Construida durante el reinado del zar Alejandro II, a quien se le recuerda con gratitud en el país como el “buen zar” que respetó al pueblo de Finlandia y goza del privilegio de una estatua suya que preside desde 1894 la Plaza del Senado, la catedral ortodoxa de Uspenski destaca como uno de los edificios religiosos de referencia de Helsinki.
Se trata de un edificio de estilo ruso bizantino, construido en ladrillos rojos traídos desde la fortaleza de Bomarsund, en Aland, destruida en 1854 durante la guerra de Crimea. Tiene planta de cruz griega y está rematada por trece cúpulas doradas, que representan a Cristo y los Doce Apóstoles.
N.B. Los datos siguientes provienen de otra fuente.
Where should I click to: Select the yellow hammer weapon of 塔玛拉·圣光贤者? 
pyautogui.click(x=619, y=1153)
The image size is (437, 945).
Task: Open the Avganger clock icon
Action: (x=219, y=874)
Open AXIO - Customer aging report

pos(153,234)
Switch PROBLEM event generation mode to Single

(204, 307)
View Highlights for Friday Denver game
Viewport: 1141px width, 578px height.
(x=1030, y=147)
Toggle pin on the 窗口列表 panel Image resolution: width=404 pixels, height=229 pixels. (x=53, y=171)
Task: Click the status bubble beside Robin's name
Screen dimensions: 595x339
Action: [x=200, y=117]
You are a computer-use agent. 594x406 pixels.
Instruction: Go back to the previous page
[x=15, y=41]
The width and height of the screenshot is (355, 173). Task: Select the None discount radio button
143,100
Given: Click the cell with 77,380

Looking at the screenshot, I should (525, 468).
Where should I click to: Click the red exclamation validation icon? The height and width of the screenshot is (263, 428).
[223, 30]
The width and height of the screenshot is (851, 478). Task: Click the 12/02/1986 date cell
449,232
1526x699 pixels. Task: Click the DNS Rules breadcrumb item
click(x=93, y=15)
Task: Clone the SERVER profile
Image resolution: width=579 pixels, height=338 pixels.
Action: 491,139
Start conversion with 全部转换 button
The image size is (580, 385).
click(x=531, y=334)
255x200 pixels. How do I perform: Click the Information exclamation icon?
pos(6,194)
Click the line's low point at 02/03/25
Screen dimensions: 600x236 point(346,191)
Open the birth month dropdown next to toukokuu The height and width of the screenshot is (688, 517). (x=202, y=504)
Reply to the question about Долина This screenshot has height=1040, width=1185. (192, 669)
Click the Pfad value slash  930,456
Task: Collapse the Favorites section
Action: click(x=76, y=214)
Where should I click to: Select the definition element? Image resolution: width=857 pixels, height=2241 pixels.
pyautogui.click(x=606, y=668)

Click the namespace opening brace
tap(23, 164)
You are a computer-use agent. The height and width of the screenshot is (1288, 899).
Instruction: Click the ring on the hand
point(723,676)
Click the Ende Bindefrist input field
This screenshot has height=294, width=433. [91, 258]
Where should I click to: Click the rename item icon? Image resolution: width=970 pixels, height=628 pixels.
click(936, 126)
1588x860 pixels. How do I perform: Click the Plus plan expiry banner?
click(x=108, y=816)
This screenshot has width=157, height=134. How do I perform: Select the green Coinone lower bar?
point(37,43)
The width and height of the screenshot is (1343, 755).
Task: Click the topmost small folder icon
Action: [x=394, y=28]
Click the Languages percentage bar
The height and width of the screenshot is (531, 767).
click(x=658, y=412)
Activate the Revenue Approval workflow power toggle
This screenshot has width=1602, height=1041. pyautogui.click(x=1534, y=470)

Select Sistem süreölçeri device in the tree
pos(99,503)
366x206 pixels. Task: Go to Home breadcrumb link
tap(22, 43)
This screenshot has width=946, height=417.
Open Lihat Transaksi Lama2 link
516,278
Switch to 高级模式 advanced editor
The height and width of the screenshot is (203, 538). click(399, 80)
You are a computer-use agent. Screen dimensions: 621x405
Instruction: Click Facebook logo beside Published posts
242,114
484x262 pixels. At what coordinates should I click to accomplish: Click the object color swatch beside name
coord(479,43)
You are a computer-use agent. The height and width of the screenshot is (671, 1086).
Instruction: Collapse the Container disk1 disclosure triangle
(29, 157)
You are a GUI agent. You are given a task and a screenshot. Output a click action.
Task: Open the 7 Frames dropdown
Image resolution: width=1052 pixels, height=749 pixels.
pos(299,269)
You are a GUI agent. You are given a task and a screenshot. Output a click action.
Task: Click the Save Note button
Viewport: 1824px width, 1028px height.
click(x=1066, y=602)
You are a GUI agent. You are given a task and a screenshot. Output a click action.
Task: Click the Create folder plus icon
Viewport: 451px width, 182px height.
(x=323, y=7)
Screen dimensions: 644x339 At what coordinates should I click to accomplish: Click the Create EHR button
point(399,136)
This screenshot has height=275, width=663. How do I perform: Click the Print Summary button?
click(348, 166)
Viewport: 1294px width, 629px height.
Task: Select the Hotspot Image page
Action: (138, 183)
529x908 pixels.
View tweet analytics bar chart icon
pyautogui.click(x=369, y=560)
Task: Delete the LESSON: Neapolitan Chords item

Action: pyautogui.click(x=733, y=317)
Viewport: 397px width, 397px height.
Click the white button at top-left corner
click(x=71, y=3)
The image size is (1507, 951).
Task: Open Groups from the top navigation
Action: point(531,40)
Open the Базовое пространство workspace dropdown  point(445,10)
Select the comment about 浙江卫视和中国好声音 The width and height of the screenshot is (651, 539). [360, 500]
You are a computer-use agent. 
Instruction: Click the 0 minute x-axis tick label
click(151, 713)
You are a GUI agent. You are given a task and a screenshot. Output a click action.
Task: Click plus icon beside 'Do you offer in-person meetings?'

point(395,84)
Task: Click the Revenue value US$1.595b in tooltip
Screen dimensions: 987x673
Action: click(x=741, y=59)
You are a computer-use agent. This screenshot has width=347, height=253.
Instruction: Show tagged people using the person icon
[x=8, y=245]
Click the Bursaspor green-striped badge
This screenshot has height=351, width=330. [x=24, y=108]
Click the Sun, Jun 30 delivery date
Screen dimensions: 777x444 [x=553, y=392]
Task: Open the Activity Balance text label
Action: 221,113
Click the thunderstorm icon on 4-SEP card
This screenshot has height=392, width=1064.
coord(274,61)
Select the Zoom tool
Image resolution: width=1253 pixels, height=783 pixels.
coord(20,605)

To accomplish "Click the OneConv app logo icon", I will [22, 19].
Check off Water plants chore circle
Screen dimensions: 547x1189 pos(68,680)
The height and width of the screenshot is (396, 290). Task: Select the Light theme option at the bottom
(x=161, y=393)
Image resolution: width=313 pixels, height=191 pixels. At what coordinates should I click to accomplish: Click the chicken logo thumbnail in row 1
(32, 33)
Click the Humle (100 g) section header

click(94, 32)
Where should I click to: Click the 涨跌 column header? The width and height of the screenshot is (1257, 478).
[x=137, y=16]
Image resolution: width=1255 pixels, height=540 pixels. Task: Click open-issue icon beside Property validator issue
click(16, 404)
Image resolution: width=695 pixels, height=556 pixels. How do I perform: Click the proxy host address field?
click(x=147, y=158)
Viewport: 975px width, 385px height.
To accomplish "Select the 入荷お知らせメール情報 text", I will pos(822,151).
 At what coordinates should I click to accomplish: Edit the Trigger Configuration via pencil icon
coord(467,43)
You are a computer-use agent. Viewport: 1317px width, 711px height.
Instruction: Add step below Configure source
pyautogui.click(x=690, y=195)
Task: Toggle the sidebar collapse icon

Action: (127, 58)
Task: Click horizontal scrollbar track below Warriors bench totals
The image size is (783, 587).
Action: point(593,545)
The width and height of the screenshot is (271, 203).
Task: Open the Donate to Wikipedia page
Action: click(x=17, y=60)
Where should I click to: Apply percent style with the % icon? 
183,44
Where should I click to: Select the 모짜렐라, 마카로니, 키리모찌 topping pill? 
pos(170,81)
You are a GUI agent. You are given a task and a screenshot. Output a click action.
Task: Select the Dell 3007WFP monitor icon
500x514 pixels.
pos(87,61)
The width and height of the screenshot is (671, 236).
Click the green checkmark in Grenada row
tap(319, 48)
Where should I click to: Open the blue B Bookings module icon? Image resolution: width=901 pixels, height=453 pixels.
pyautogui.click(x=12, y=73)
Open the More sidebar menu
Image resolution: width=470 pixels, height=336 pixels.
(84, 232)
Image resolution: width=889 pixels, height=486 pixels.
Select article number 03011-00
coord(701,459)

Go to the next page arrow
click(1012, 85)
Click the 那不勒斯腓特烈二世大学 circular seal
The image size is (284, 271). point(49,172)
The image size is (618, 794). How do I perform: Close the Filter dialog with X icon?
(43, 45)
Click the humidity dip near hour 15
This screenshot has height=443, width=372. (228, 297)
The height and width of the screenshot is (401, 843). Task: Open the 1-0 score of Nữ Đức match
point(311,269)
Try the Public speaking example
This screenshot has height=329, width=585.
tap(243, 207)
El soporte principal está asegurado por cuatro columnas monolíticas de granito.
El templo está dedicado al Sueño o Dormición de la Madre de Dios y su nombre proviene de la palabra eslava uspenie [morir mientras duerme], cuya festividad se celebra cada 15 de agosto.
Es un edificio de una singular belleza, proyecto del arquitecto ruso Alexey Gornostaev (1808-1862) y tomó forma entre 1862 y 1868, año de su consagración. Se trata de la principal iglesia ortodoxa de Finlandia y la más grande de Europa occidental. La cripta está dedicada al sacerdote Alexander Hotovitzky, que había sido vicario de la parroquia de Helsinki entre 1914 y 1917, murió asesinado en 1937 y fue canonizado en 1994.
En su interior el templo muestra una interesante decoración. El altar se sitúa detrás de la pared de imágenes icónicas que simboliza el Cielo. Los iconos representan los santos y escenas de la Biblia y a cada uno de ellos se le dedica un día especial en el año litúrgico ortodoxo.
Podemos observar varios iconos valiosos, aunque están incompletos. Uno de ellos, dedicado a San Nicolás, de singular belleza, fue sustraído el 16 de agosto de 2007 a plena luz del día mientras cientos de turistas visitaban el templo. Data del siglo XIX y está considerado una variante rara.
Procedía de la catedral ortodoxa de Vyborg, desde donde se trasladó a Helsinki durante la Segunda Guerra Mundial. Poco más se sabe de su origen, con unas medidas de 45 x 35 cm. Otro icono, dedicado a la virgen de Kozeltshan, fue sustraído en junio de 2010, aunque se recuperó felizmente en febrero de 2011. Desde entonces y por razones de seguridad, no se permite el acceso de los visitantes al altar.